[Saved entries]
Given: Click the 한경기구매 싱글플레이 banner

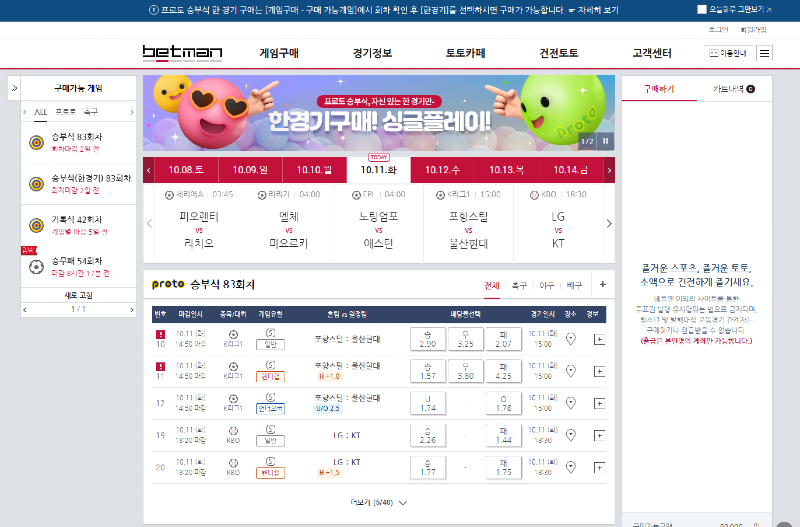Looking at the screenshot, I should 379,114.
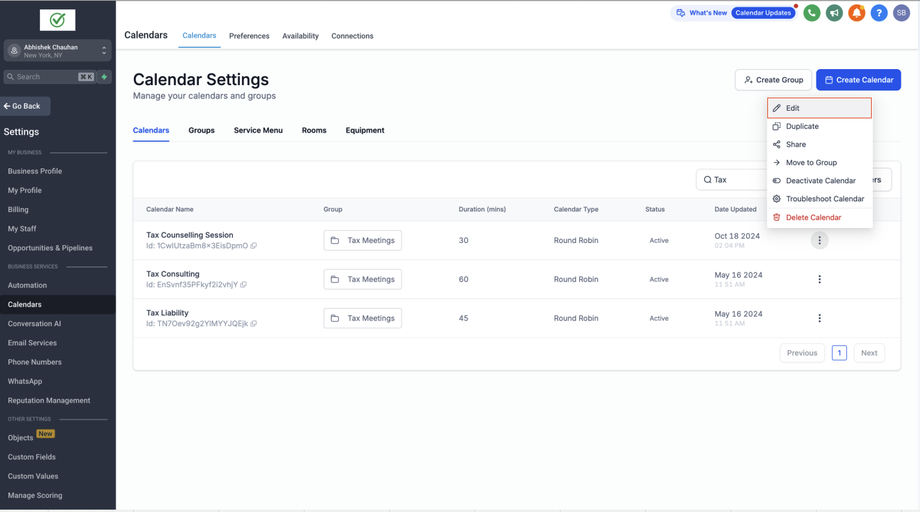
Task: Select Delete Calendar menu option
Action: click(820, 217)
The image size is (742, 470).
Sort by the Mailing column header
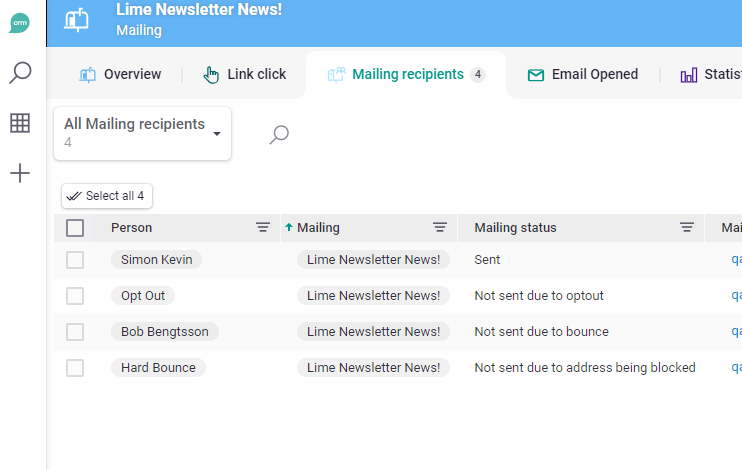coord(318,228)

* WORK ORDER
Output all the data, exactly, without images.

* EXERCISE ANSWER
Given: Click the 한경기구매 싱글플레이 banner

Looking at the screenshot, I should 379,114.
Task: Select Delete Calendar menu option
Action: click(820, 217)
The image size is (742, 470).
Sort by the Mailing column header
coord(318,228)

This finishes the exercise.